## WHAT IS REQUIRED:
Your answer should hold only the lines from the start of the data below through the line with "The image size is (1372, 889).", copied exactly, with pictures left out.

RECORDS FOR THE TASK Block Start

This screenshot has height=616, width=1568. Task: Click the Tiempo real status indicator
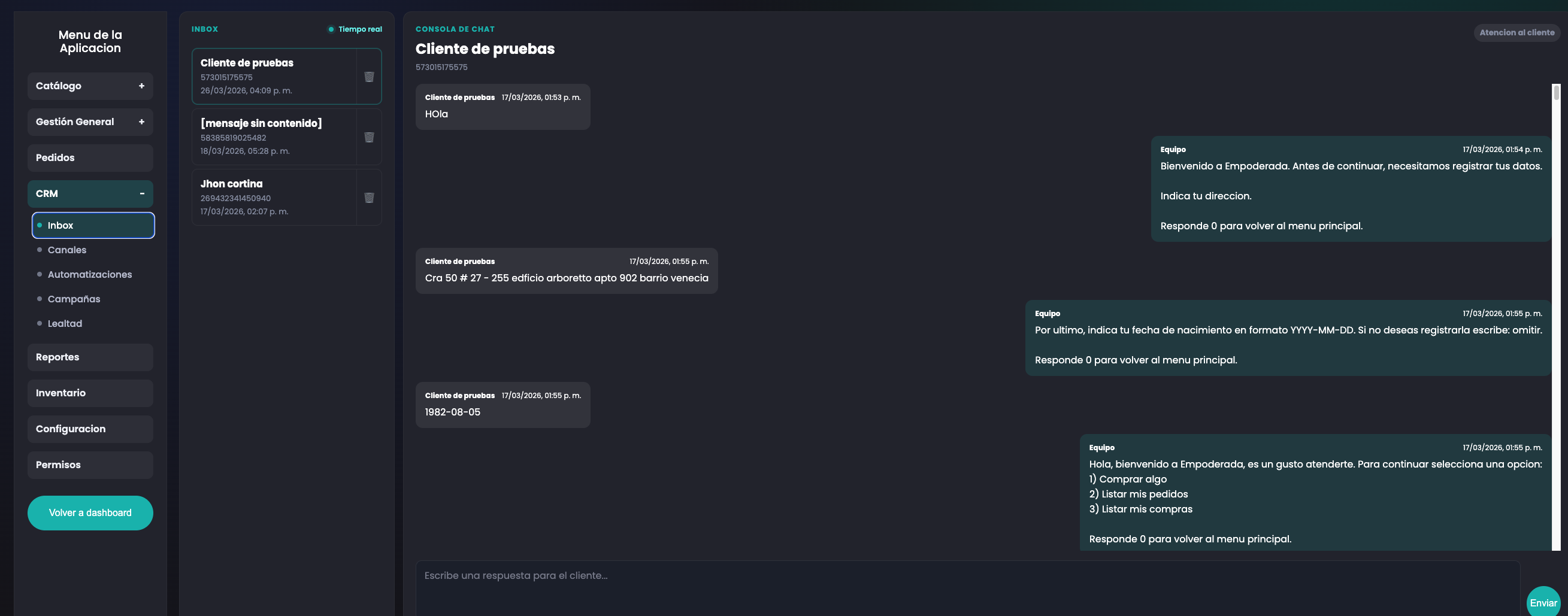pos(355,29)

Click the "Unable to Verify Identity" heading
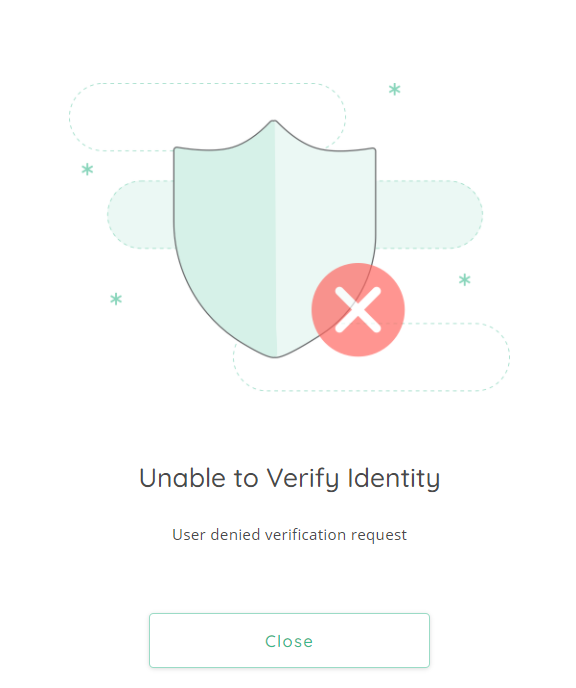click(290, 478)
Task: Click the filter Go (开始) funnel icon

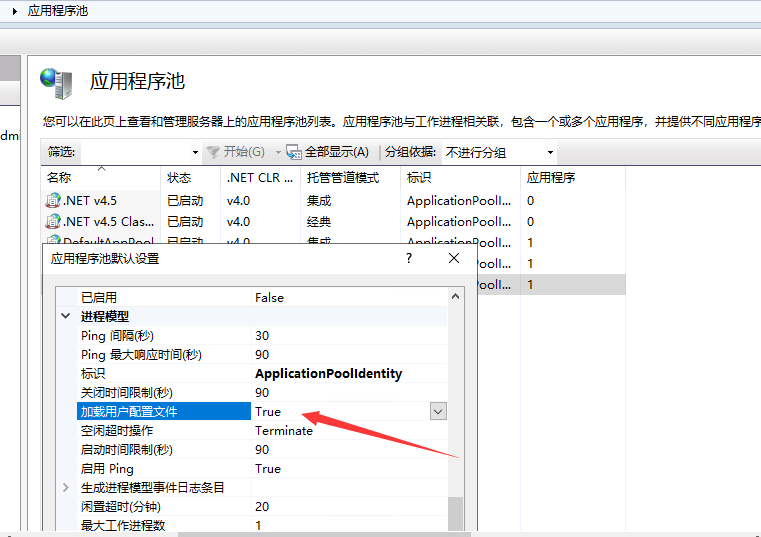Action: 212,152
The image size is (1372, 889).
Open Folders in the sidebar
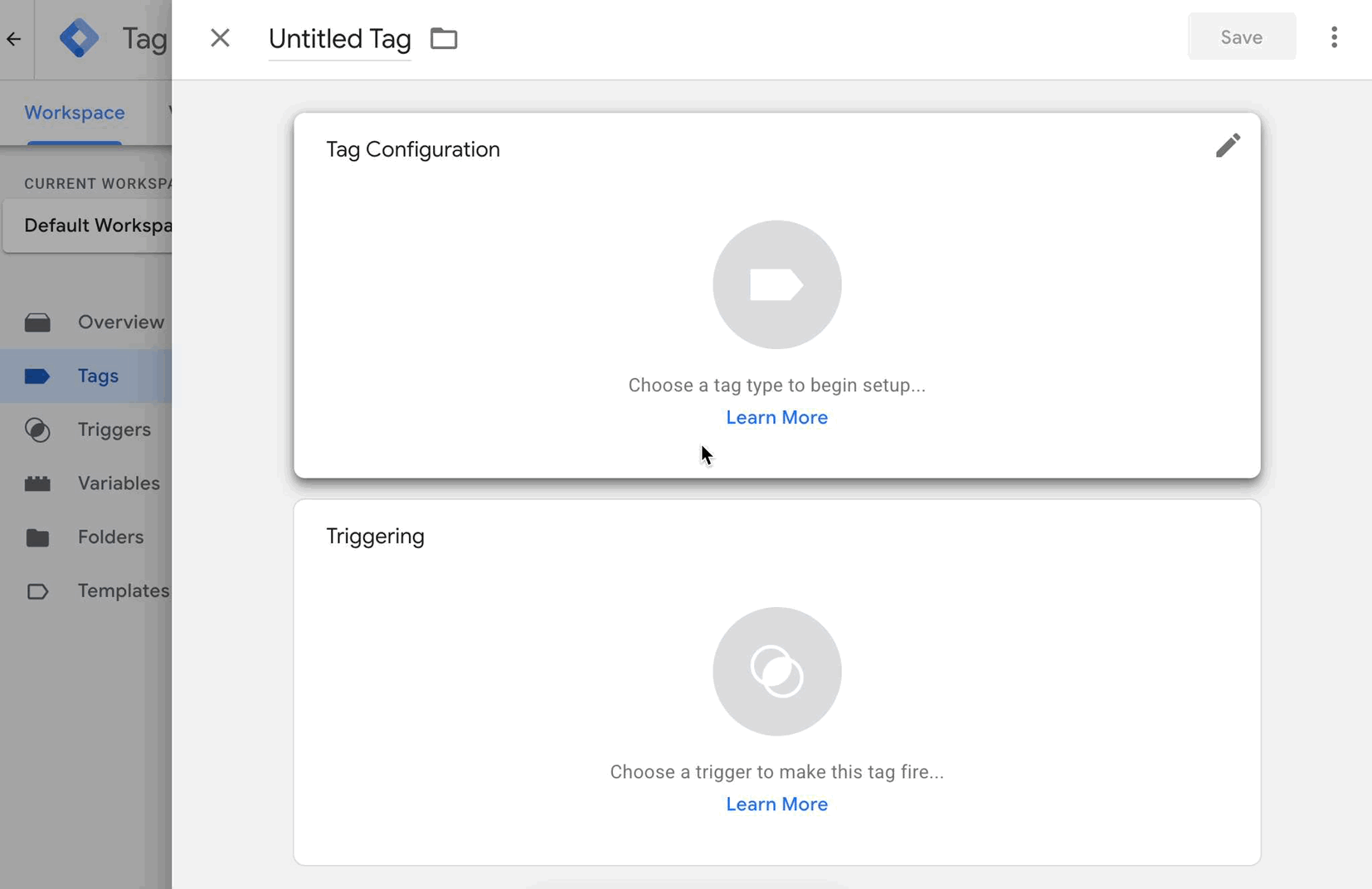click(x=110, y=537)
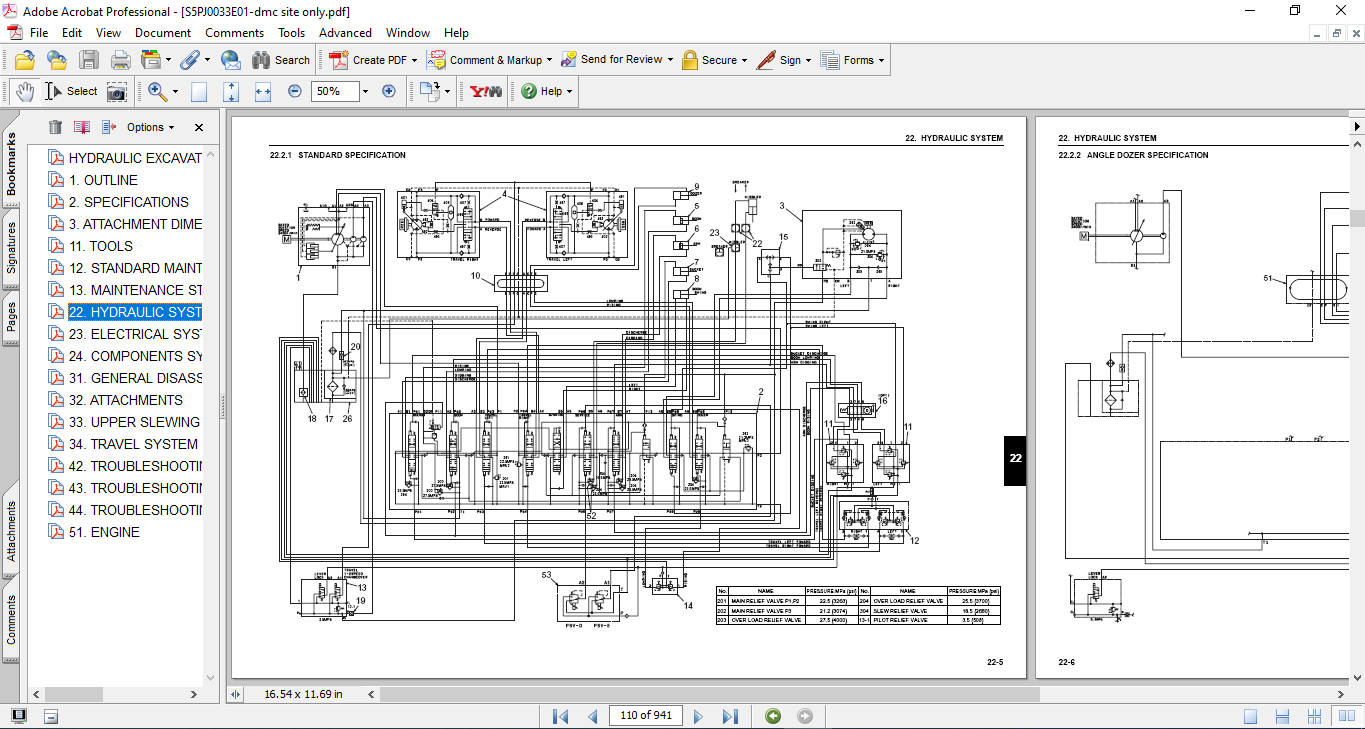
Task: Open the 23. ELECTRICAL SYSTEM bookmark
Action: (135, 334)
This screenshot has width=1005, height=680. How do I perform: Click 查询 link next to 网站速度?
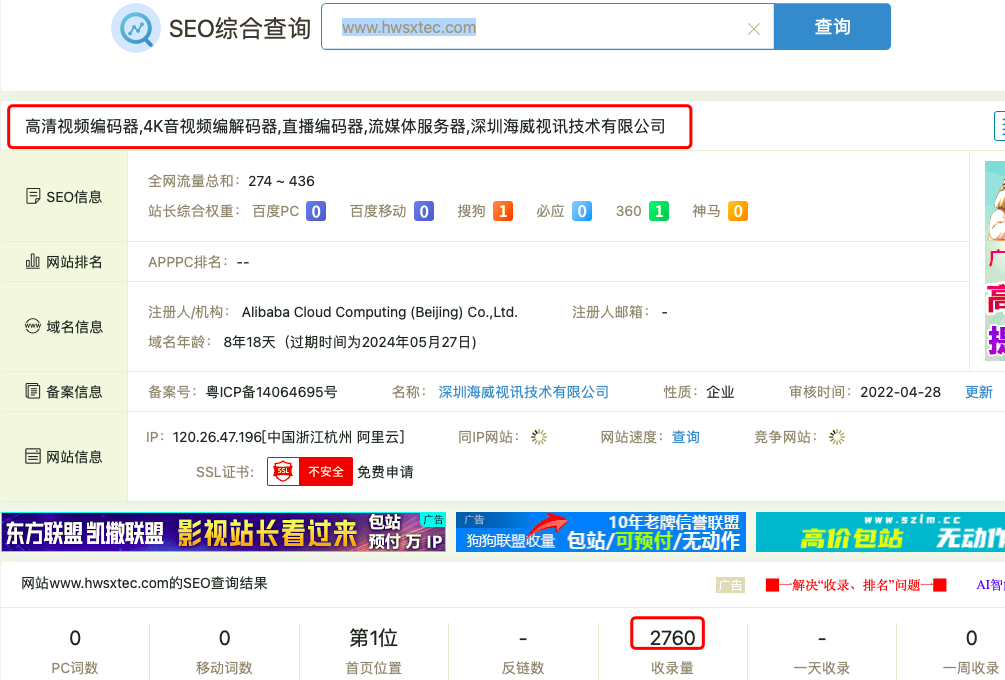[685, 437]

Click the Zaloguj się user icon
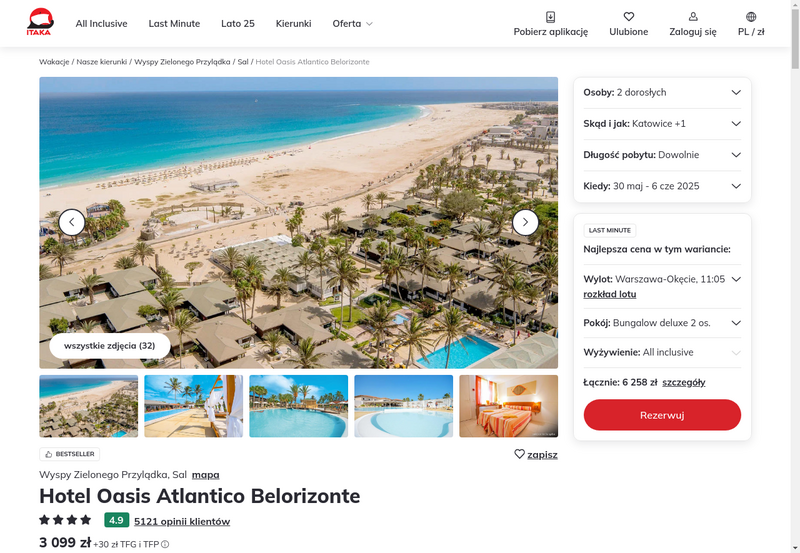point(693,17)
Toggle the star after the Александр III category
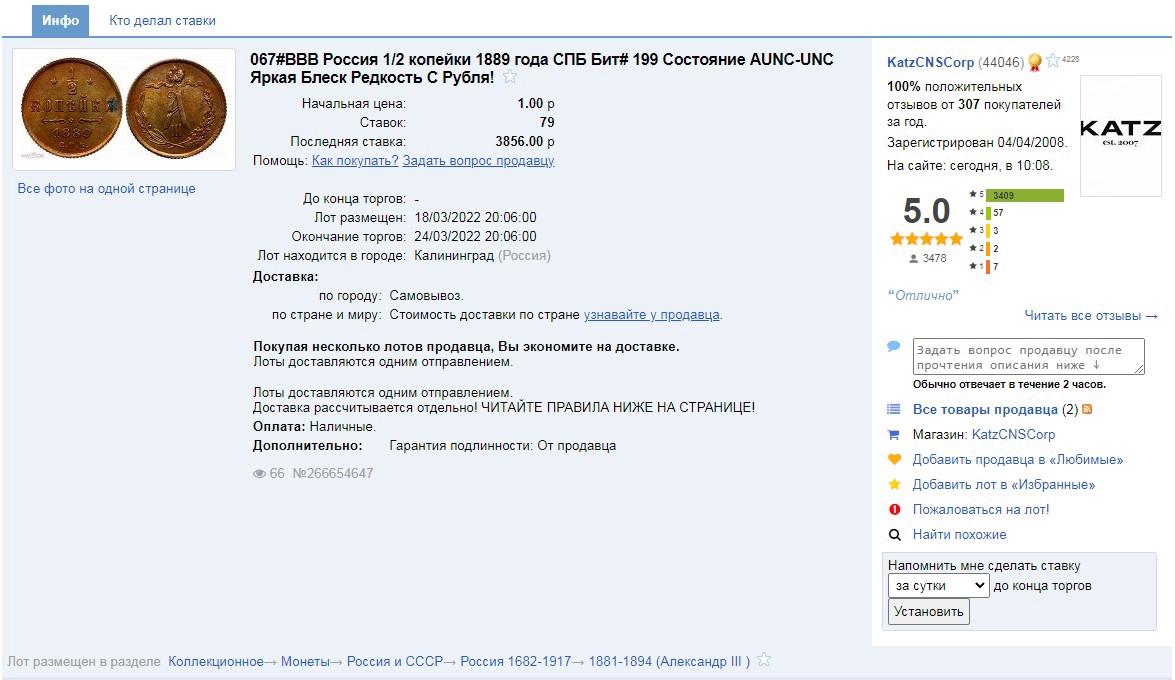1175x680 pixels. click(764, 660)
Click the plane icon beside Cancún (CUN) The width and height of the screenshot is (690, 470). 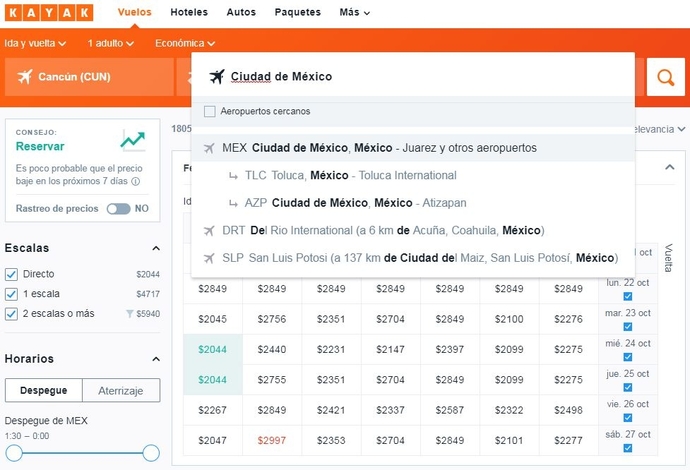25,77
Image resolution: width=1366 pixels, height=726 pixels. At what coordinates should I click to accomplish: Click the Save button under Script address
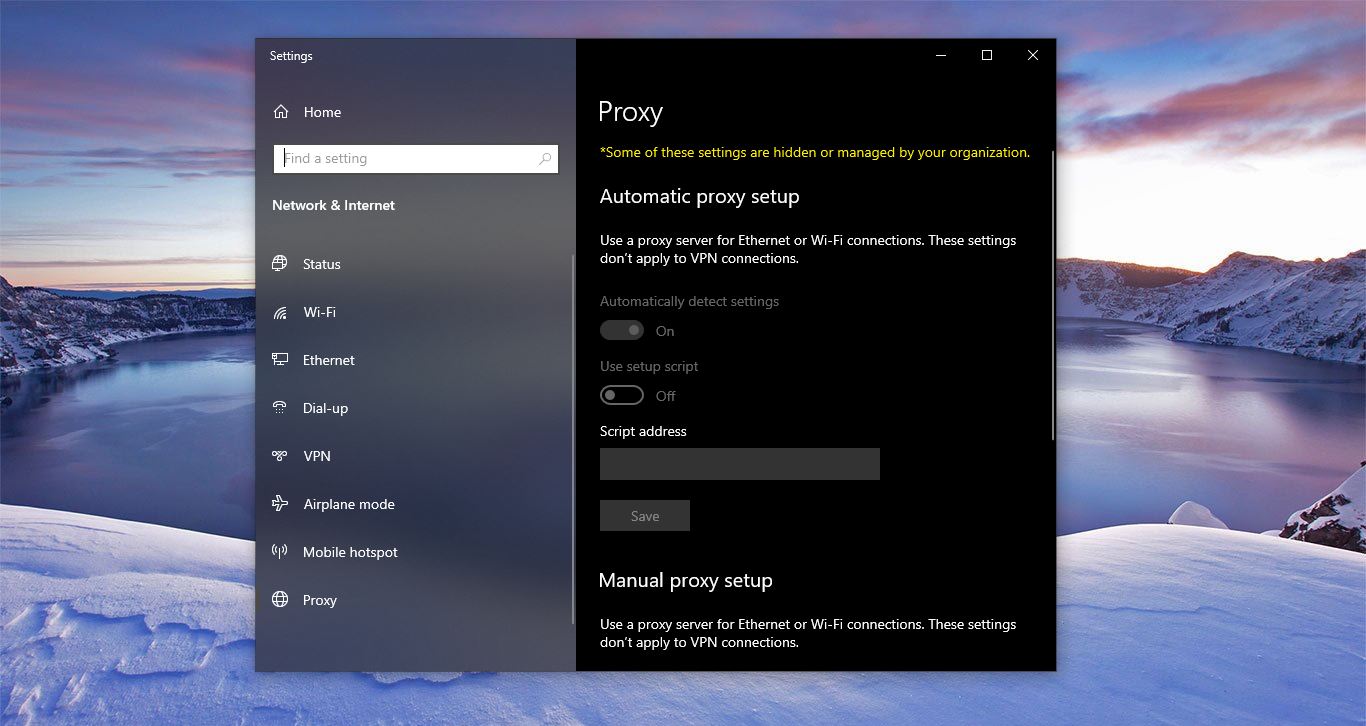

RECORDS FOR THE TASK Block End

## TASK RESPONSE:
This screenshot has height=616, width=1568. Task: Click the Tiempo real status indicator
pos(355,29)

Click the "Unable to Verify Identity" heading
click(290, 478)
Task: Click the filter Go (开始) funnel icon

Action: 212,152
The image size is (1372, 889).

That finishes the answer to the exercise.